Em seu importante ensaio O tupi e o alaúde, Gilda de Mello e Souza toma como
base o ensaio ―Do cabotinismo‖, do próprio Mário de Andrade, para mostrar o que há
por detrás da máscara, daquilo que se apresenta no convívio social, isto é, o projeto
nacionalista de construir uma identidade brasileira a partir de elementos estrangeiros.
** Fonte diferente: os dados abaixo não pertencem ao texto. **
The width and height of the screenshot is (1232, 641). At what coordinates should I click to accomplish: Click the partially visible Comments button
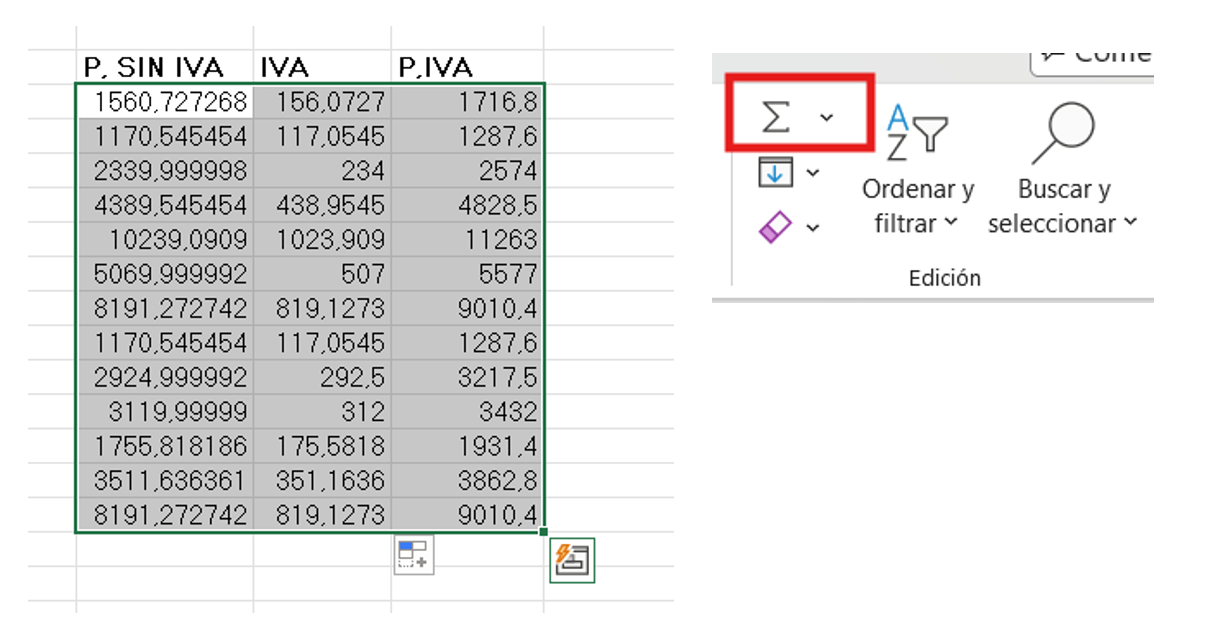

Todavia, os substratos da rapsódia, advindos de uma versão carnavalizada da Demanda
do Santo Graal, permanecem europeus. No inicio, a personagem possui poucos
elementos do civilizado quando o gigante e a velha gulosa tentam devorá-lo. Todavia,
quando Uiara atrai Macunaíma para a água e trava uma luta com ele, para tentar devorálo, o nosso herói já está hibrido com a cultura considerada civilizada, como propõe
Gilda de Mello e Souza,
Ora, tenho a convicção de que, ao elaborar Macunaíma, Mário de Andrade
transpôs para a literatura, de maneira intencional e crítica, o conflito que
observara com tanta acuidade na música entre a tradição europeia herdada de
Portugal e as manifestações locais, populares, indígenas ou africanas. Assim,
levando adiante a analogia que venho estabelecendo desde o início entre a
música popular e o processo de composição de Macunaíma, pretendo
demonstrar que, independentemente dos mascaramentos sucessivos que
emprestam à narrativa um aspecto selvagem, o seu núcleo central permanece
firmemente europeu (2003, p.60, grifos da autora).
Na rapsódia Macunaíma, é possível perceber os elementos das mais diversas
culturas existentes no Brasil, e a maneira como Mário de Andrade trabalha no decorrer
do livro mostra que esses elementos fazem parte do país como um todo, tentando,
assim, unificar o Brasil e mostrar também que as matrizes europeias fazem parte de
nossa cultura. Podemos ler Macunaíma como uma representação alegórica do Brasil,
que possui uma gama enorme de culturas, que se encontram muitas vezes e propiciam a
criação de outras, o Brasil como um ―herói sem nenhum caráter‖, ou seja, que possui
múltiplas identidades.
É possível perceber que Mário de Andrade sobre desgeografização, faz um
movimento na tentativa de justapor os vários elementos culturais brasileiros para poder
estabelecer uma unidade nacional, superando, assim, segundo Jardim de Moraes,
―visões parceladas da vida nacional substituindo-as por uma apreensão da realidade
como ‗entidade homogênea‘‖ (1990, p.91). A desgeografização permite entrever nas
personagens e também nos lugares em que a obra foi ambientada o hibridismo cultural.
Este hibridismo, como se vê no caso do gigante Piaimã, que foi objeto do nosso estudo,
está ligado a mitos indígenas e também universais, assim como a contos de fadas, esses
trazidos ao Brasil pelos colonizadores europeus.